About Keyway: Keyway is a Series A stage PropTech company revolutionizing the real estate industry through digital solutions. By leveraging cutting-edge artificial intelligence and machine learning, we've developed Keypilot, the first AI-powered real estate copilot designed to optimize the entirety of a real estate transaction. Our leadership includes a serial tech entrepreneur with a history of successful ventures and substantial venture capital backing from industry-leading investors.
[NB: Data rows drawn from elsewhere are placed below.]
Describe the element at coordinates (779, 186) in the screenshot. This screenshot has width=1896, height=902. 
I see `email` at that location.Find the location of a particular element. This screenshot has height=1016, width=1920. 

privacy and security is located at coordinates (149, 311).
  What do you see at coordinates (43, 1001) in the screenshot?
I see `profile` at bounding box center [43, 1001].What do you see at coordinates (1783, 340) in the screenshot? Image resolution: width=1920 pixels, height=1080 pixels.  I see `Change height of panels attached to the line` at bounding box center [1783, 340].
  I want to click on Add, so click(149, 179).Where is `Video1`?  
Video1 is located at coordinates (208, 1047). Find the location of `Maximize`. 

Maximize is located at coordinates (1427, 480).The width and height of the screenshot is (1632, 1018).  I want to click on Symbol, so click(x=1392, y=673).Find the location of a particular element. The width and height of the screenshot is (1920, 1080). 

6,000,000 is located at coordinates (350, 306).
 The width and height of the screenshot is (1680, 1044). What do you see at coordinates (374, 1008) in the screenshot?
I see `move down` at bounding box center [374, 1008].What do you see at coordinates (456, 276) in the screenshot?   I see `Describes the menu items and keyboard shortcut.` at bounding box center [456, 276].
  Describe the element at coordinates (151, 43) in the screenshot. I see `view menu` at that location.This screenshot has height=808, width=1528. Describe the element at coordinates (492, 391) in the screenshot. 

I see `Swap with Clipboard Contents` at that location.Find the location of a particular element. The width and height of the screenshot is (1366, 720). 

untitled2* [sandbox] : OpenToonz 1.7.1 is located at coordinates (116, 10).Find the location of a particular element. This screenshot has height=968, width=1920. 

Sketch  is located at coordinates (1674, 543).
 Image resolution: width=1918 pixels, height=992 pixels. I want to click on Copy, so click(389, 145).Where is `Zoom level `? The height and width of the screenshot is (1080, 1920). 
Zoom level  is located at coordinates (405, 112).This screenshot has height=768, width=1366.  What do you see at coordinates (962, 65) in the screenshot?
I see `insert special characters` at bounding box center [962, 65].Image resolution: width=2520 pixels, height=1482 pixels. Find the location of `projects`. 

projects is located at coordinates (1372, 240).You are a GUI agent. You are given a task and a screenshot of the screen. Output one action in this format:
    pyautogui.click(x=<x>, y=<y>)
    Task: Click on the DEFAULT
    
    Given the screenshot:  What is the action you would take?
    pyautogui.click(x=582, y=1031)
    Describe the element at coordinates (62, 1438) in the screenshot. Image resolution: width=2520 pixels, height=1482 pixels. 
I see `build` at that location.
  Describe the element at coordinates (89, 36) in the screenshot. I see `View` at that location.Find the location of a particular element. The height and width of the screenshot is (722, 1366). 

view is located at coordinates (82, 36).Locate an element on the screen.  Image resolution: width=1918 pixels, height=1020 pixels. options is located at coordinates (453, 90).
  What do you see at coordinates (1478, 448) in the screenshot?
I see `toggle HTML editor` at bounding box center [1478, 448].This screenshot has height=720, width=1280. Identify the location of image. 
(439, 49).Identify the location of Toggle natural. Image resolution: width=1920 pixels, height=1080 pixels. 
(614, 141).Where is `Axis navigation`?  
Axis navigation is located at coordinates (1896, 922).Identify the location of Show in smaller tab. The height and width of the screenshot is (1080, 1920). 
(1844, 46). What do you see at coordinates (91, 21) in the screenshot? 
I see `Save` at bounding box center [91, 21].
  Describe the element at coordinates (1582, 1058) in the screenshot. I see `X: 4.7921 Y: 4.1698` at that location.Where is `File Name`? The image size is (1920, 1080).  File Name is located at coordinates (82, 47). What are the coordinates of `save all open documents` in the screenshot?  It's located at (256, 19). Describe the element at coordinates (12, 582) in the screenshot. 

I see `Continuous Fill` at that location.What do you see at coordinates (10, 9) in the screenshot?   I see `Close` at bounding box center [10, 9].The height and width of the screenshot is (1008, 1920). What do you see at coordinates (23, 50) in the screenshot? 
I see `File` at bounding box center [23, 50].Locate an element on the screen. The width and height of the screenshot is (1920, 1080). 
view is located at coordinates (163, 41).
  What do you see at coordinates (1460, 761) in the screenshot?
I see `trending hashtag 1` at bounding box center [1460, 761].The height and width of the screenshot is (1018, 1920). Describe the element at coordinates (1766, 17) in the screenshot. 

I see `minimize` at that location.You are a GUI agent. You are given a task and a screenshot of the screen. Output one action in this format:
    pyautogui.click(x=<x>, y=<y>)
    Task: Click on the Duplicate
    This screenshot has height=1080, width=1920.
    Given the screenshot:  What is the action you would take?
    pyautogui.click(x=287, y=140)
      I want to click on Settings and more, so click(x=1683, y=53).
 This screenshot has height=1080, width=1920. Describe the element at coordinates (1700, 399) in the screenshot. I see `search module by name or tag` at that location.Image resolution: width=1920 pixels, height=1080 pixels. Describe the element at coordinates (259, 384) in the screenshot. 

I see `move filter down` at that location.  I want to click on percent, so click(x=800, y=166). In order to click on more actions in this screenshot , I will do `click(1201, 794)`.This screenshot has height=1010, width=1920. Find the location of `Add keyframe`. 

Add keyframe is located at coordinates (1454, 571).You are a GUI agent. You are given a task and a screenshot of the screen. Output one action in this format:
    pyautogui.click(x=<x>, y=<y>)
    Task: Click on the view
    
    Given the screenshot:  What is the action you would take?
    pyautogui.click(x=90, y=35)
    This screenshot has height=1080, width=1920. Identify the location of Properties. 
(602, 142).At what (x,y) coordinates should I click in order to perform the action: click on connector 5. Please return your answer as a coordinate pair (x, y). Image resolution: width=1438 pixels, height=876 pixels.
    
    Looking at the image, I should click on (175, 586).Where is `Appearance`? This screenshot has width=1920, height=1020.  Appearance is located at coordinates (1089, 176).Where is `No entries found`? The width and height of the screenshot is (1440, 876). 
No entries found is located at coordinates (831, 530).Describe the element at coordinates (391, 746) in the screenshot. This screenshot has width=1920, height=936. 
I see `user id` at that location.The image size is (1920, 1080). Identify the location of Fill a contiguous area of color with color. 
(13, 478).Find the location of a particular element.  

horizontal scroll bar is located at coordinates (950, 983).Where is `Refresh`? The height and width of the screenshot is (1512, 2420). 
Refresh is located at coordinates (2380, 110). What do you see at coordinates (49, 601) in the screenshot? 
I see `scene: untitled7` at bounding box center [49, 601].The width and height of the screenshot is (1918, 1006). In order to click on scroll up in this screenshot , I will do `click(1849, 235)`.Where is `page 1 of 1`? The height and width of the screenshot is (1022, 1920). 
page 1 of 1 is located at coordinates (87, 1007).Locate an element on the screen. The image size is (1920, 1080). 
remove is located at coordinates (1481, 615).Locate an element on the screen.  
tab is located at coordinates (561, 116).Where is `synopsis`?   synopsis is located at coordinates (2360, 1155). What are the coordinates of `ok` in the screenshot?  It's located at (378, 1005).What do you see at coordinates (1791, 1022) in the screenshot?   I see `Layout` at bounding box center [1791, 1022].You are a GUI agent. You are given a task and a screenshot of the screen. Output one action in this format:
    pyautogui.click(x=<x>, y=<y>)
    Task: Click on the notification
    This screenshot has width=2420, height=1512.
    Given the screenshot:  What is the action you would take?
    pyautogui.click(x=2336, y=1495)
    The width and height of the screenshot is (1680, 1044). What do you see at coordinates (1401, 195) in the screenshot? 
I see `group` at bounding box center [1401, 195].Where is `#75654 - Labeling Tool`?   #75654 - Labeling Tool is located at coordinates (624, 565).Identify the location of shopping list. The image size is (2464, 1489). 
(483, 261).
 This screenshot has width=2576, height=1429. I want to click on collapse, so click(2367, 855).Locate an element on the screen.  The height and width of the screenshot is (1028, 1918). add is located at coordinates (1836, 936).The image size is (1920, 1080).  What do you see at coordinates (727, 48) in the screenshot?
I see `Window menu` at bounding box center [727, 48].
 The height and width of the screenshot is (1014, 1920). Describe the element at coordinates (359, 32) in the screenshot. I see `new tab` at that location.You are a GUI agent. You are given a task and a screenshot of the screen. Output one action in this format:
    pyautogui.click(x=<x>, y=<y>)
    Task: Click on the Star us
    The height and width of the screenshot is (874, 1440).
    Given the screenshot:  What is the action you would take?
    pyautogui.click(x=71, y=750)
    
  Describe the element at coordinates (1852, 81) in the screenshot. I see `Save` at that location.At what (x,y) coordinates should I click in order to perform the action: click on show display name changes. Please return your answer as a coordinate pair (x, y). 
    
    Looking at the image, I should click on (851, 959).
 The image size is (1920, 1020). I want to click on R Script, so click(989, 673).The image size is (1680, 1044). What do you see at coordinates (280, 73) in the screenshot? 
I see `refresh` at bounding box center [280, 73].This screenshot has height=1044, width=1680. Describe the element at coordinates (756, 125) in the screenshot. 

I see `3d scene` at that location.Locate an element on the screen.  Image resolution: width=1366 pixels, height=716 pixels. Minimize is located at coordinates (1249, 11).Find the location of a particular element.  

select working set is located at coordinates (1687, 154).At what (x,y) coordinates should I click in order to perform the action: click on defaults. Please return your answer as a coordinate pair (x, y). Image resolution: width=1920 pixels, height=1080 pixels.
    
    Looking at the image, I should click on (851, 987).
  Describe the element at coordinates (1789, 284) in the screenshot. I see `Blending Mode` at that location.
Role Overview: As a Site Reliability Engineer (SRE), you will play a crucial role in ensuring the availability, reliability, and performance of Keyway's services. This position requires understanding of system dynamics, a passion for automation, and a drive for continuous improvement in a high-stakes environment.

Responsibilities:

  • System Reliability & Availability: Monitor, maintain, and enhance the reliability and performance of Keyway's critical services.
  • Automation & Efficiency: Design and implement automation tools to minimize repetitive tasks and manual errors, thereby improving operational efficiency.
  • Incident Management & Problem-Solving: response to critical incidents, ensuring swift resolution and conducting thorough postmortem analyses to prevent future occurrences.
  • Monitoring & Alerts: Develop and maintain effective monitoring systems, setting alert thresholds to minimize false alarms and improve incident response.
  • Resource Optimization: Analyze resource usage and optimize infrastructure to improve efficiency and reduce costs, ensuring proper utilization of cloud and on-premise tools.
  • Security & Compliance: Work closely within engineering teams to ensure infrastructure compliance with security policies and regulations (e.g., SOC2, GDPR).
  • Infrastructure as Code (IaC): Manage infrastructure using IaC tools like Terraform, promoting consistent practices.
  • Interdisciplinary Collaboration: Collaborate closely with development, operations, and security teams to integrate SRE best practices into the software development lifecycle (SDLC).
  • Mentorship & Team Development: Mentor junior team members, fostering a culture of continuous learning and knowledge sharing.
  • Capacity Planning & Scalability Strategies: Anticipate demand growth and plan necessary infrastructure capacity to ensure efficient and uninterrupted scaling.

About You:

  • Education: Bachelor’s or Master’s degree in Computer Science, Engineering, or a related field.
  • Experience: Minimum of 5 years in a site reliability engineering role or similar.
  • Technical Proficiency: Strong command of infrastructure as code (IaC) tools (e.g., Terraform), automation tools, cloud services (AWS, Azure, Google Cloud), and robust monitoring solutions.
  • Skills: Proficient in programming languages relevant to automation and infrastructure management (e.g., Python, Ruby, Bash).
  • Certifications: Certifications in cloud architecture or security (AWS Certified, Microsoft Azure Certified) are highly desirable.
  • Communication: Strong communication skills and proficiency in English.

Keyway’s Commitment to Diversity: At Keyway, we celebrate diversity and recognize the value it brings to our customers and employees.